Scan the entries for the word "Identify", and copy every line where it appears.

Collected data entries
- - -

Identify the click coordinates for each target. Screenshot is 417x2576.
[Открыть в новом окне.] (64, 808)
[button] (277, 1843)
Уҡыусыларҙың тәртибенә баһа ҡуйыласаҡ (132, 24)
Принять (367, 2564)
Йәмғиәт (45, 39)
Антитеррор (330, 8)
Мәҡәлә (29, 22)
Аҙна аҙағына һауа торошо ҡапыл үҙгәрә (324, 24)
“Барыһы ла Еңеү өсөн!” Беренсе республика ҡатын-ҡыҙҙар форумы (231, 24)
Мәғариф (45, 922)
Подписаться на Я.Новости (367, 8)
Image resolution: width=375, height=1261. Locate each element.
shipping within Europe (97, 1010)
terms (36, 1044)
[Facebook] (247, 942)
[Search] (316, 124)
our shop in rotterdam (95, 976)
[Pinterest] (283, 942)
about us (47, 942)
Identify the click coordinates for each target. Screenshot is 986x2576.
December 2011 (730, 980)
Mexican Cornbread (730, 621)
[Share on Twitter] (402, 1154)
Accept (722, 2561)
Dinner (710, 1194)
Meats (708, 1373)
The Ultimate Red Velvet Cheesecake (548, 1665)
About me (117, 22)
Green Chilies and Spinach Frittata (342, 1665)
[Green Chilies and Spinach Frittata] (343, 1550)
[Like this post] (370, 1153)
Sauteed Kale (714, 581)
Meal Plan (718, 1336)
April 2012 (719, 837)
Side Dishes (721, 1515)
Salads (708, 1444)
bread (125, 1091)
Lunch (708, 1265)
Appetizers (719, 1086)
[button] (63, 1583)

- - -

## Final answer
Identify the click coordinates for each target. Screenshot is 417x2576.
Identify the click coordinates for each target. Screenshot is 986x2576.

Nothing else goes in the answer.